Epigenetic regulation via epigenetic factors in collaboration with tissue specific transcription factors is curtail for establishing functional organ systems during development. Brain development is tightly regulated by epigenetic factors which are coordinately activated or inactivated during the processes and their dysregulation is linked to brain abnormality and intellectual disability. However, precise mechanism of epigenetic regulation in brain development and neurogenesis is still largely unknown. Here, we show that Tip60/KAT5 deletion in neural stem and progenitor cells (NSPCs) in mouse results in multiple abnormalities of brain development.
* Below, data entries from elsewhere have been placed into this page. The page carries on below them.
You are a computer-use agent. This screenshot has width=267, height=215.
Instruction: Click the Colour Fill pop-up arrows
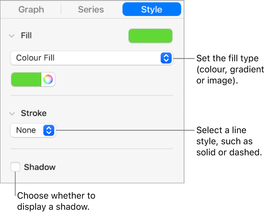tap(166, 58)
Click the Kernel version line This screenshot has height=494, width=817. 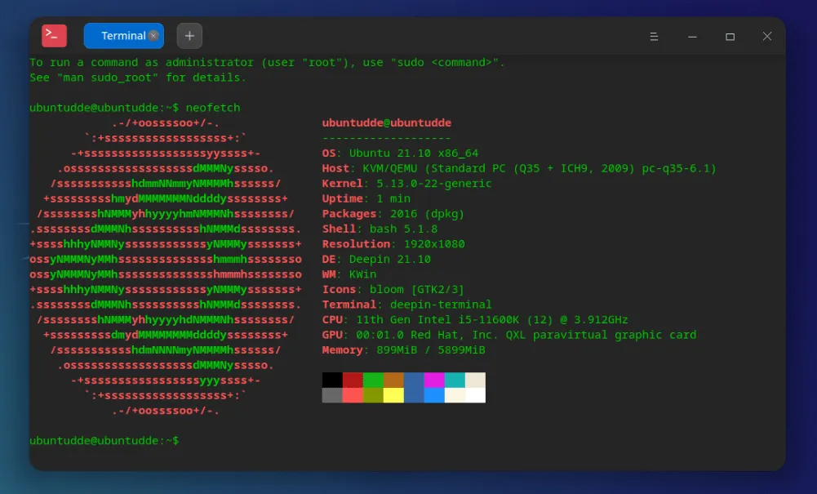click(406, 184)
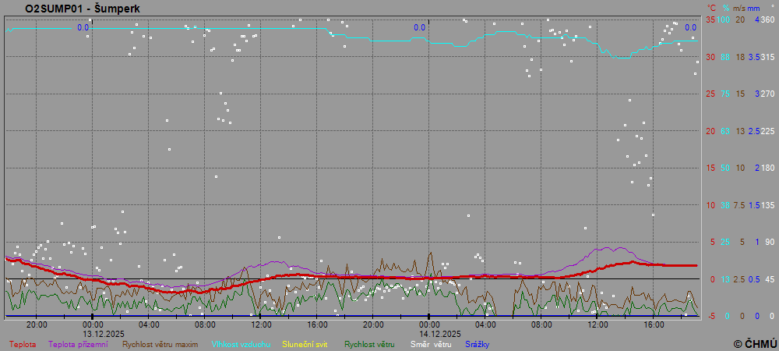The width and height of the screenshot is (779, 351).
Task: Click the white 360 wind direction axis value
Action: click(767, 20)
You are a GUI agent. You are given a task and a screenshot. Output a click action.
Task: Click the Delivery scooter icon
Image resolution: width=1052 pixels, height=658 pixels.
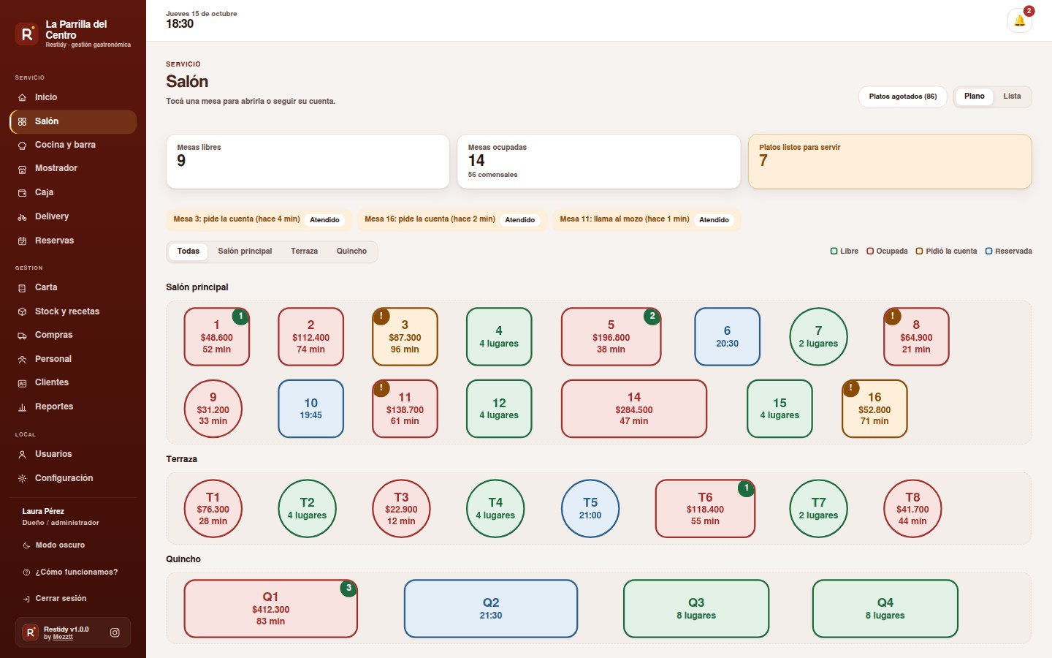22,217
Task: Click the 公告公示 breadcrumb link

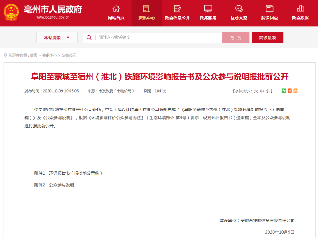Action: [69, 55]
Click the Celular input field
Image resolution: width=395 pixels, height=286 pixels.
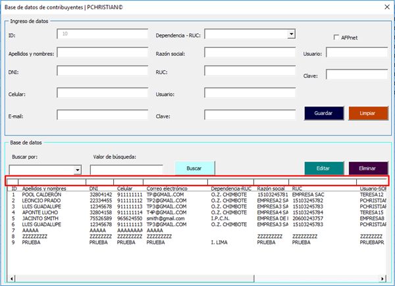click(x=102, y=94)
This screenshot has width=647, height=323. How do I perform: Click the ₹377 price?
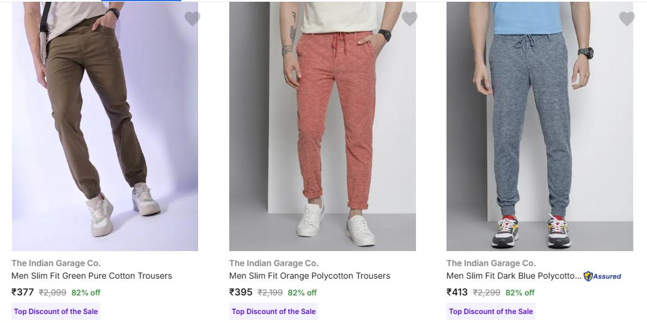(23, 292)
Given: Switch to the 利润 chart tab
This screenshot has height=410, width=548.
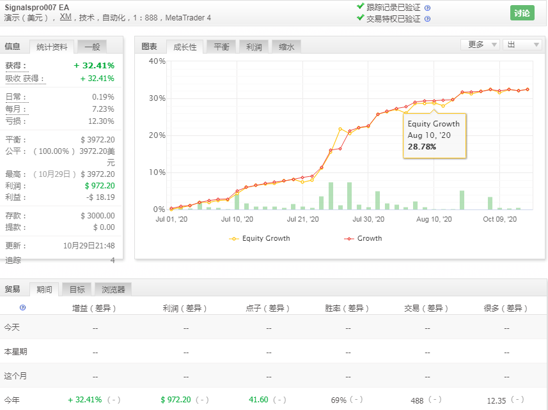Looking at the screenshot, I should [253, 47].

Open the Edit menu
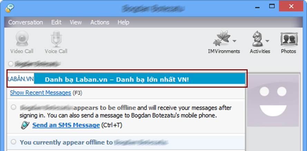point(56,23)
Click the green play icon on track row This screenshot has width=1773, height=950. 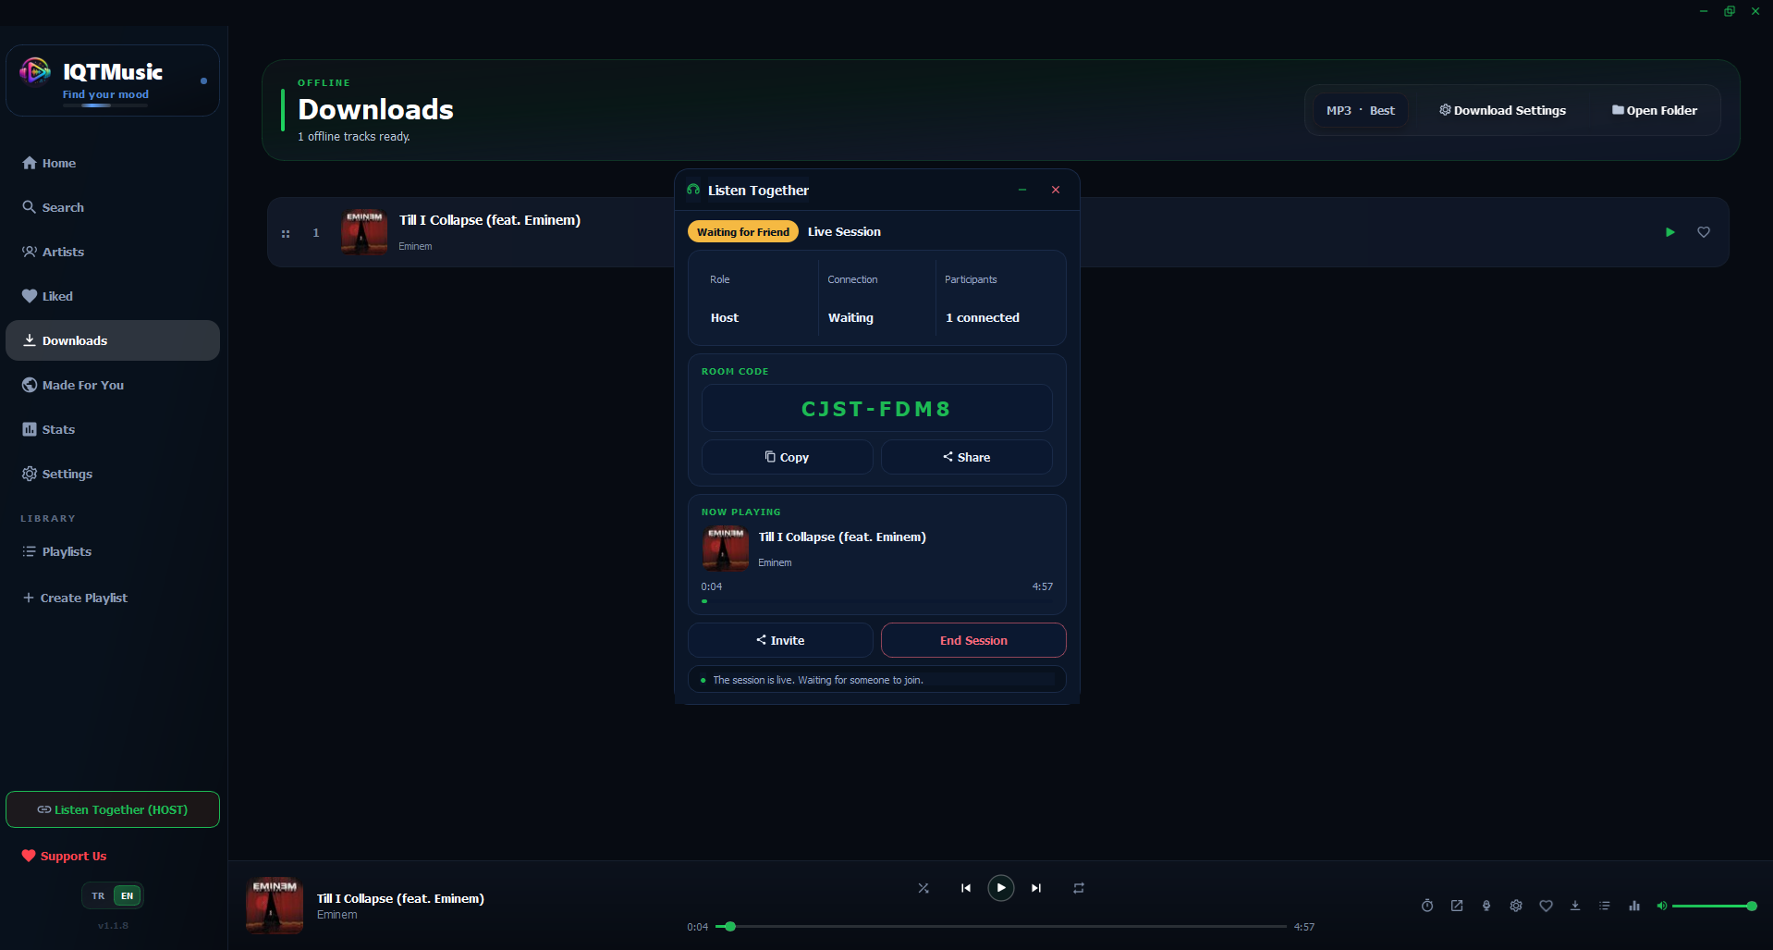(x=1669, y=232)
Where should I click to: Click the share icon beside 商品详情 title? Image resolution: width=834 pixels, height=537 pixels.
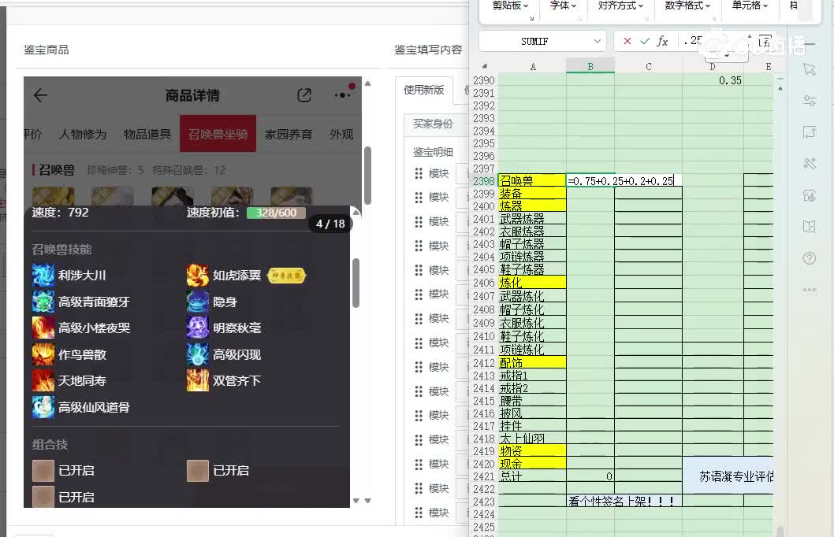pyautogui.click(x=304, y=95)
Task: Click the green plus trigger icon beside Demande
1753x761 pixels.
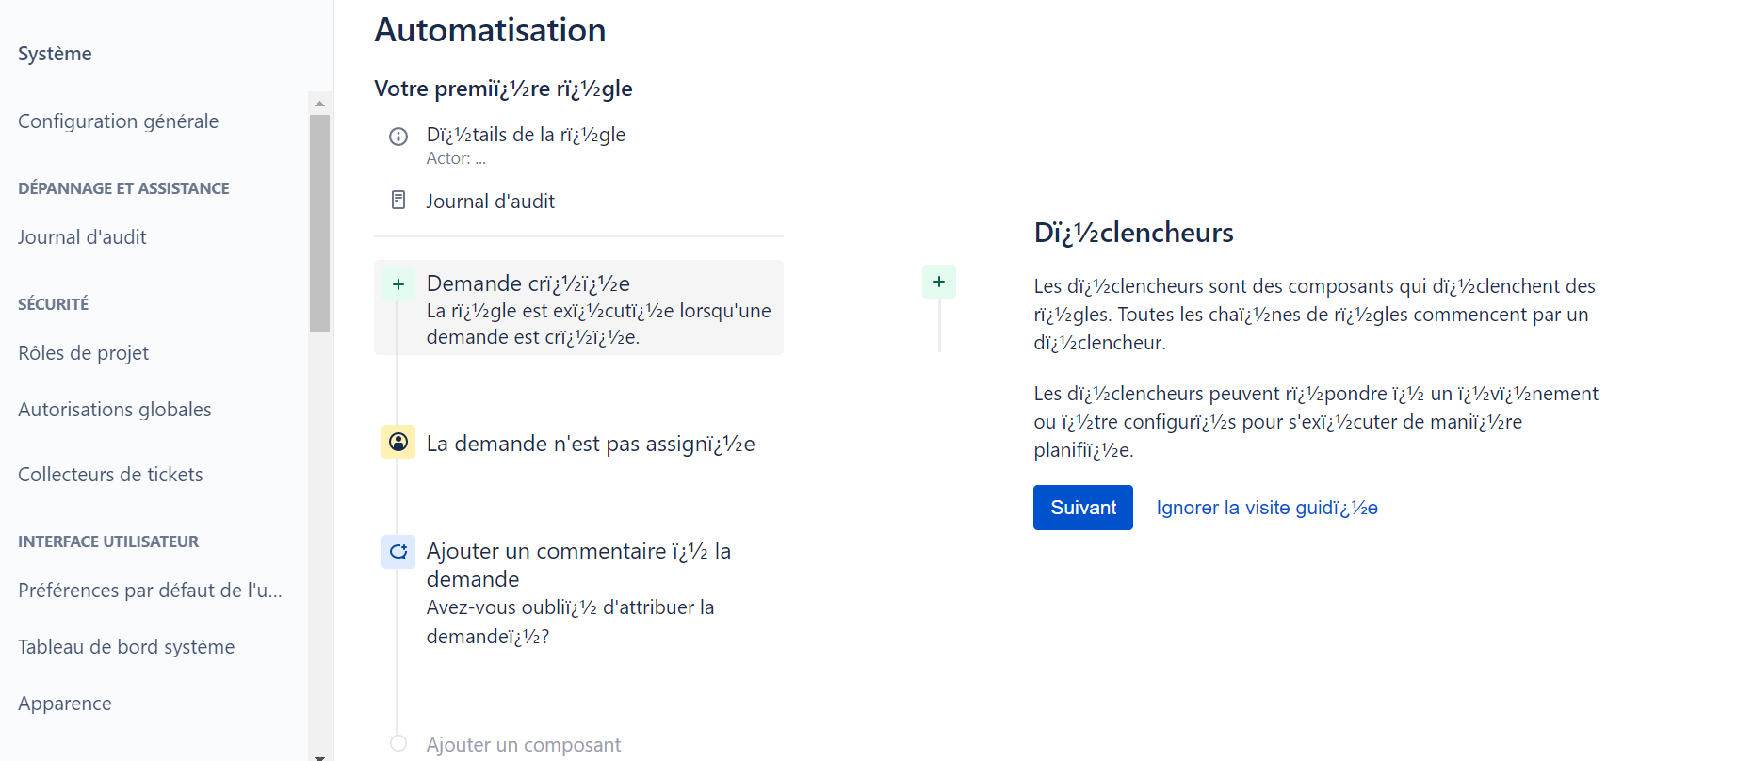Action: pyautogui.click(x=398, y=284)
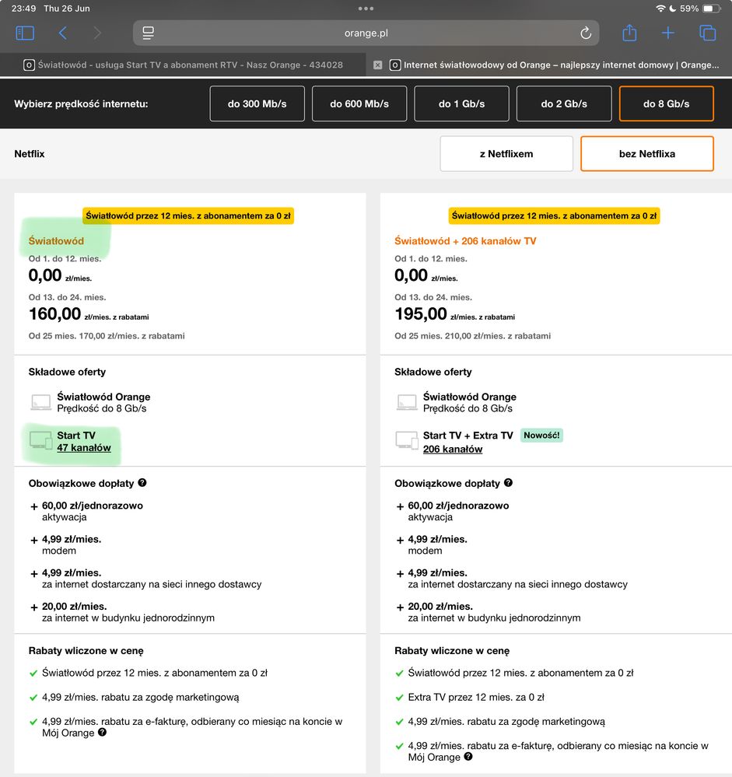Reload the page with the refresh icon
732x777 pixels.
pos(586,33)
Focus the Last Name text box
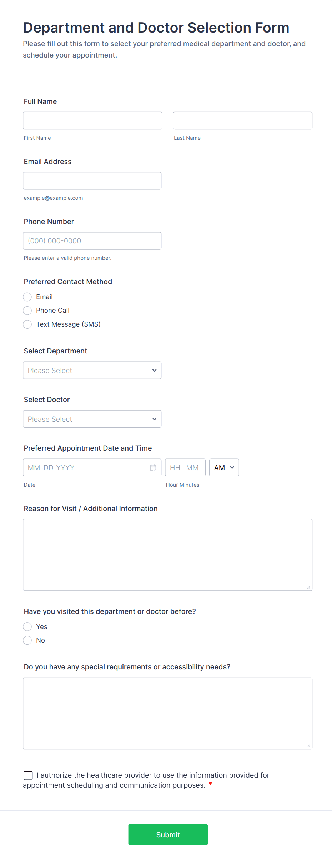Image resolution: width=332 pixels, height=863 pixels. pos(242,121)
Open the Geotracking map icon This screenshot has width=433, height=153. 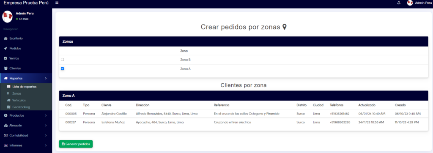coord(8,107)
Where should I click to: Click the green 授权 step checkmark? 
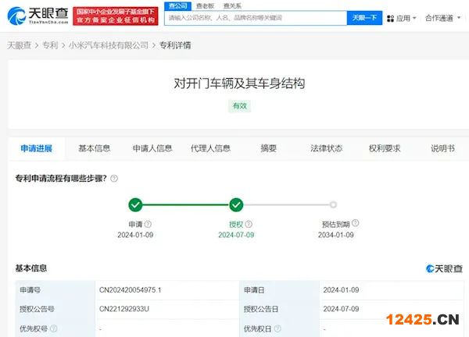(x=236, y=205)
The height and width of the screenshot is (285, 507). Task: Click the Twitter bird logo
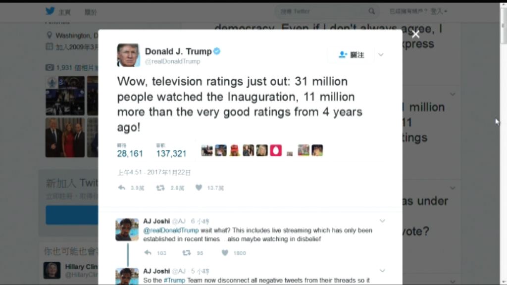50,11
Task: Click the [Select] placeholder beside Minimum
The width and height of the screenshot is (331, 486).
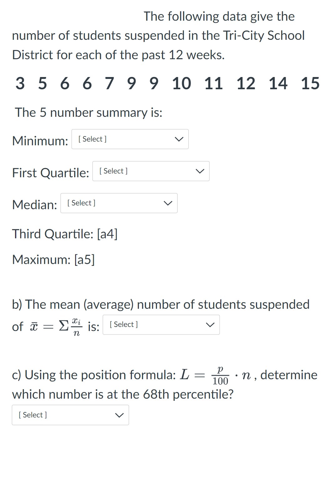Action: pyautogui.click(x=92, y=139)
Tip60 deficient embryonic brain was microcephaly and proliferating cells in developing brain was reduced by Tip60 deficiency. Neural differentiation and neural migration were also severely affected in Tip60 deficient brains. Interestingly, gliogenesis following neurogenesis in developing brains was started from earlier stage of development in Tip60 deficient brains, suggesting that Tip60 is involved in switching from neurogenesis to gliogenesis in brain development. It was also confirmed that poor neurosphere formation, proliferation defect, neural differentiation defect, and accelerating astrocytic differentiation in mutant NSPCs derived from Tip60 deficient embryonic brains. This study uncovers a critical role of Tip60 in brain development and NSPC maintenance and function in vivo and in vitro.